Archdeacon: Oakwood grad keeps putting his best foot forward

It’s the only time in his football career when Michael Hoecht put his best foot forward and was not rewarded.

Today is My Cause My Cleats day in the NFL.

Players and coaches across the league will wear specially-designed cleats that reflect the social concerns and charitable causes they embrace beyond the football field.

This is the seventh season the NFL is showcasing the cleats initiative and this year some 1,000 players from the league’s 32 teams will take part.

Their causes encompass everything from the nutrition programs for children in need, prevention of sex trafficking and curbing teen suicides to supporting single parents, promoting organ transplants and funding research to cure Alzheimer’s and ALS.

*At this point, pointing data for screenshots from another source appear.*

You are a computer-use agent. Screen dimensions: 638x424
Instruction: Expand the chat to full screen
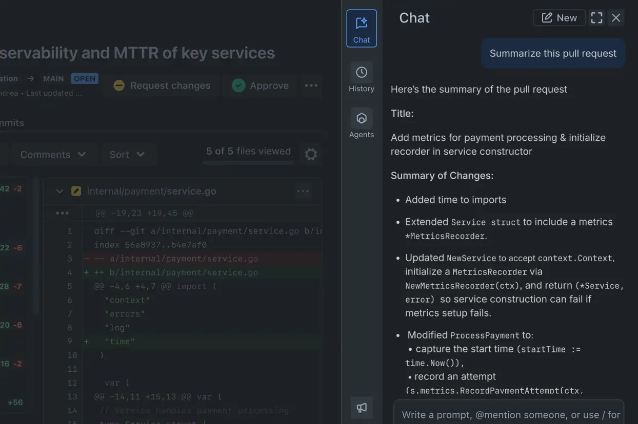pyautogui.click(x=596, y=18)
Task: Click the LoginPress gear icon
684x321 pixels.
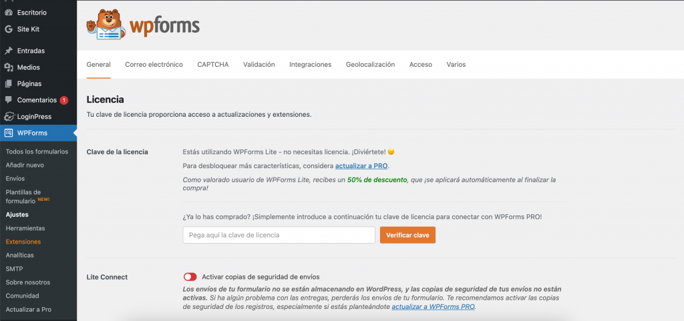Action: click(9, 117)
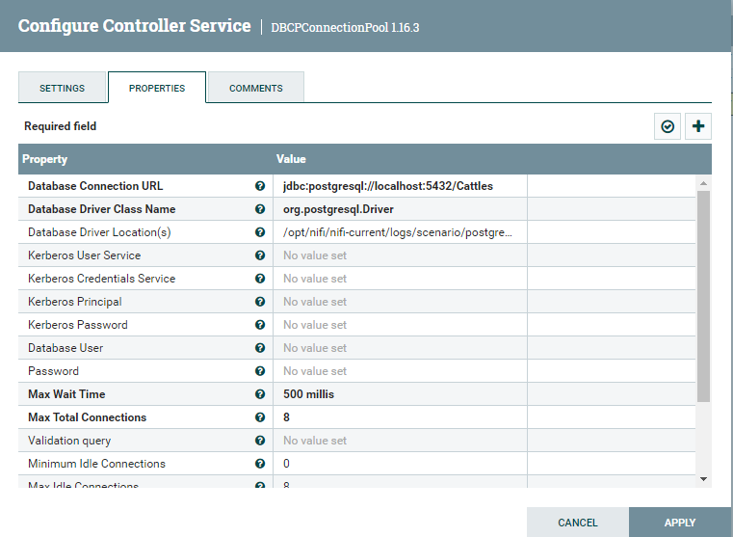Open the Comments tab

(256, 88)
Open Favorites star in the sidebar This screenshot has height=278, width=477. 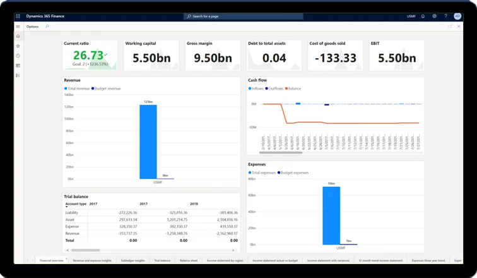pos(18,46)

Two years ago, Hoecht – the Oakwood High product who was a rookie defensive lineman on the Los Angeles Rams practice squad – took part in the project.

An L.A. artist customized his Nike Alpha Menace cleats into green and brown statement pieces with toothy shark jaws on each side.

Hoecht wore he showy kicks to draw attention to the Pat Tillman Foundation, which identifies remarkable military service members, veterans and their families and empowers them with academic scholarships and connects them to mentors, peers and developmental opportunities.

To date, some 800 veterans or their family members have gotten scholarships. This year the Foundation hopes to award 60 scholarships, each worth around $22,000.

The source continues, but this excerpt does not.